Directions for this task — Give back exactly the lines of the material below that start at the one holding "Image resolution: width=1265" and end at the last line, minus the pictures.

Data to process section start

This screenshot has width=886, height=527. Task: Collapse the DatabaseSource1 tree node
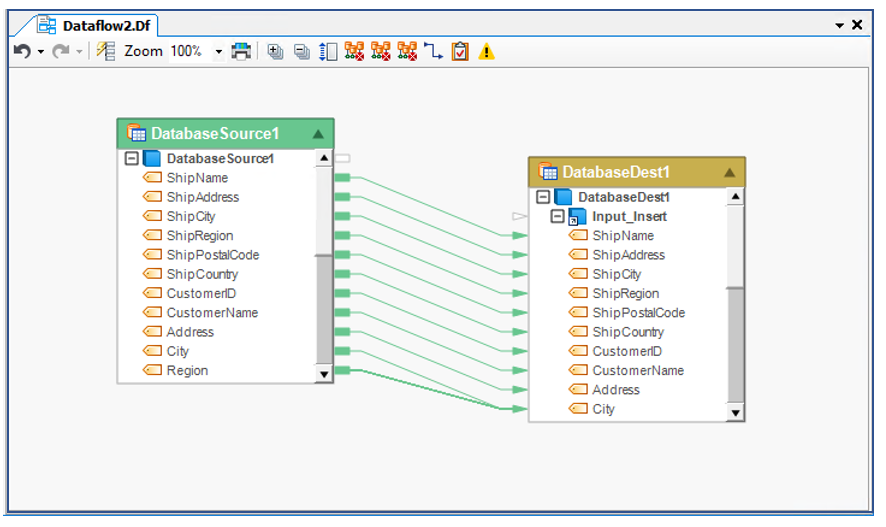tap(131, 159)
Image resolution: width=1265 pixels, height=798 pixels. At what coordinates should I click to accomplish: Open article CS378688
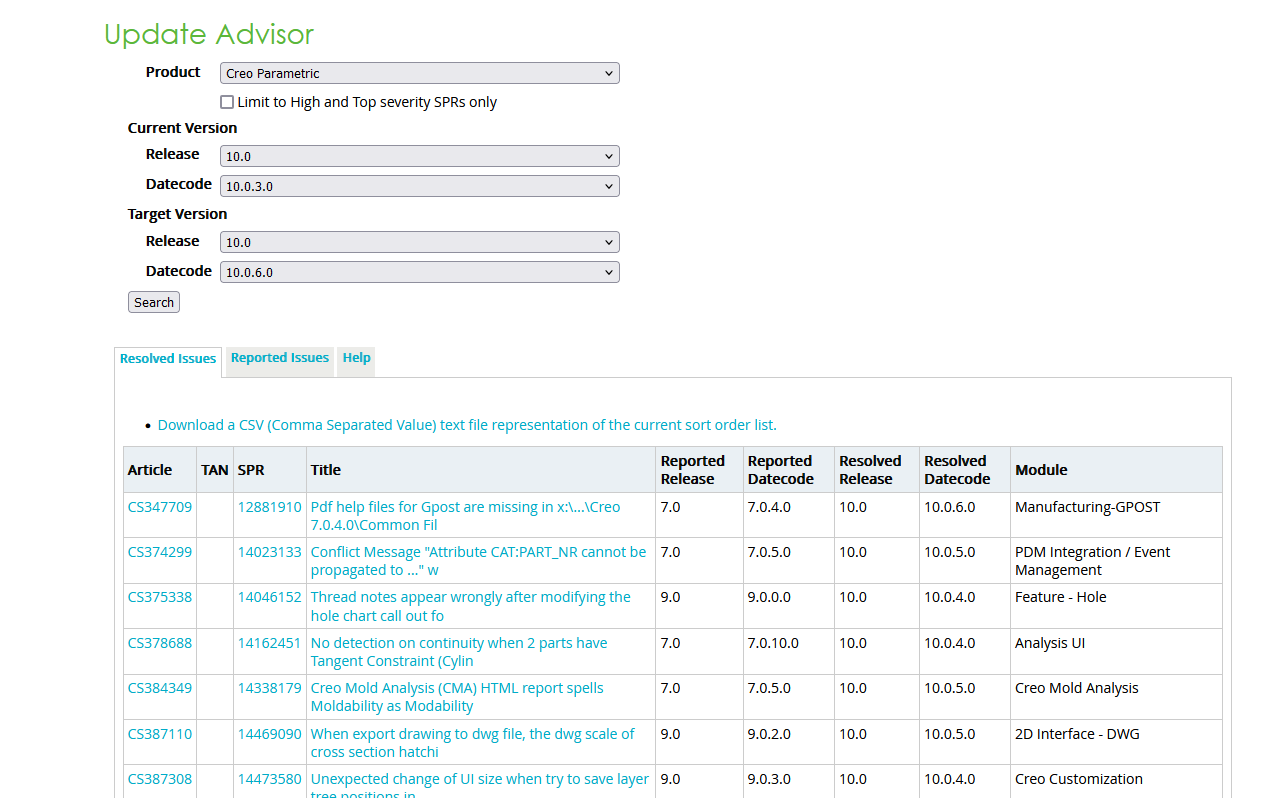[x=160, y=643]
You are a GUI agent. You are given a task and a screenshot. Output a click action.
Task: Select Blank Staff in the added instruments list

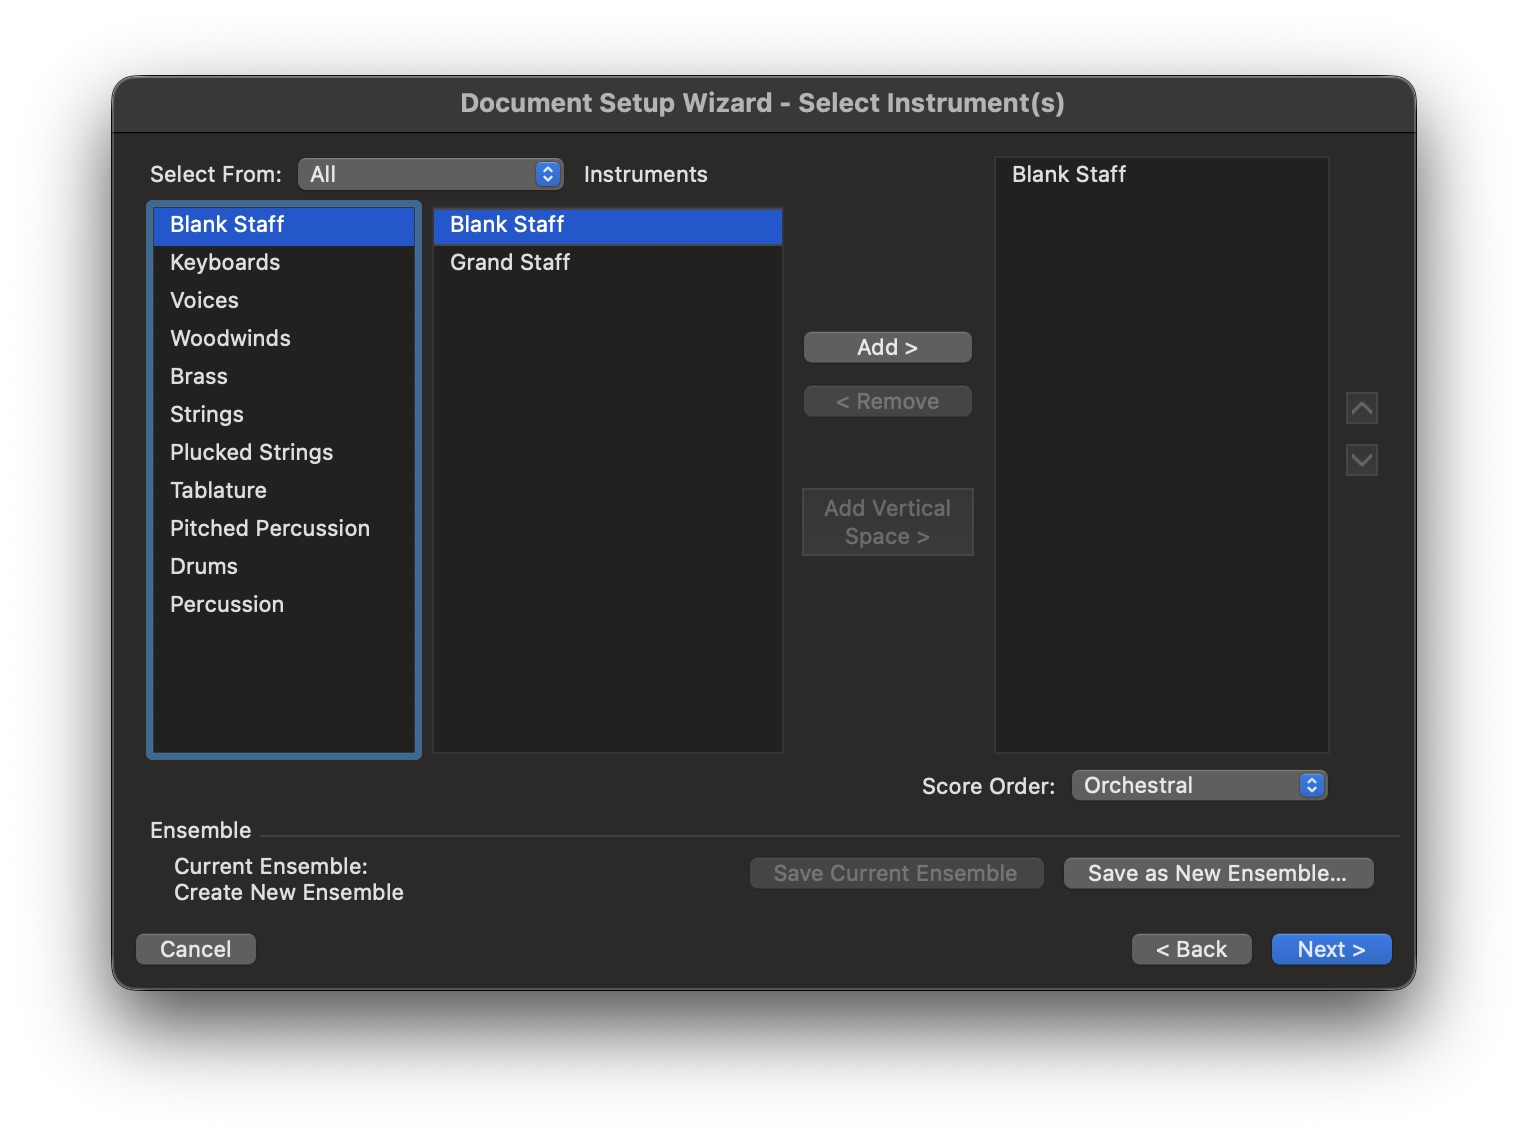[x=1068, y=174]
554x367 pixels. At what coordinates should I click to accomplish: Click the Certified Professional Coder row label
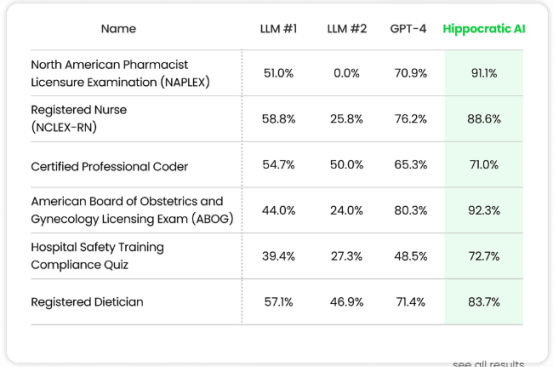pyautogui.click(x=109, y=166)
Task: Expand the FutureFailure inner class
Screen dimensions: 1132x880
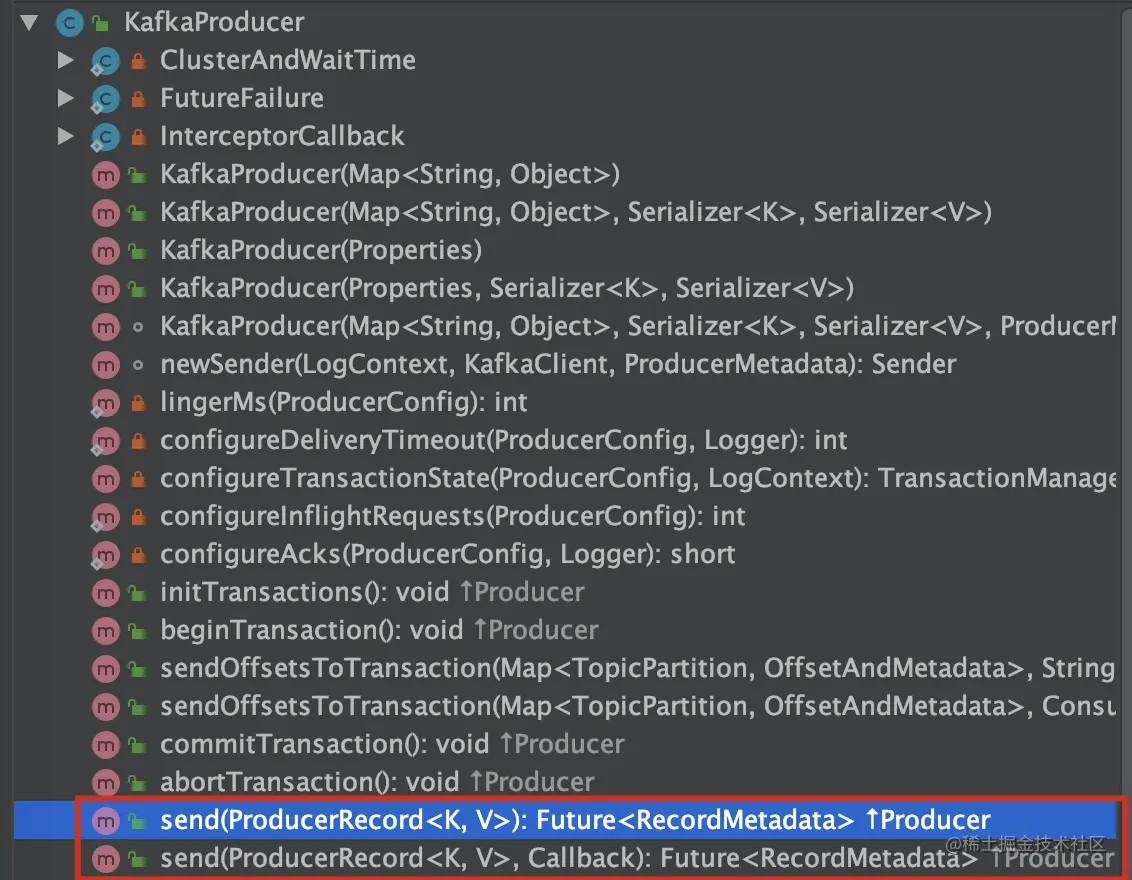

Data to process section end

Result of this task —
Image resolution: width=1265 pixels, height=798 pixels. At what coordinates should I click to accomplish: Open article CS378688
[x=160, y=643]
You are a GUI agent. You are given a task and a screenshot. Output a click action.
Task: Select Blank Staff in the added instruments list

[x=1068, y=174]
554x367 pixels. At what coordinates should I click to accomplish: Click the Certified Professional Coder row label
pyautogui.click(x=109, y=166)
Task: Expand the FutureFailure inner class
Screen dimensions: 1132x880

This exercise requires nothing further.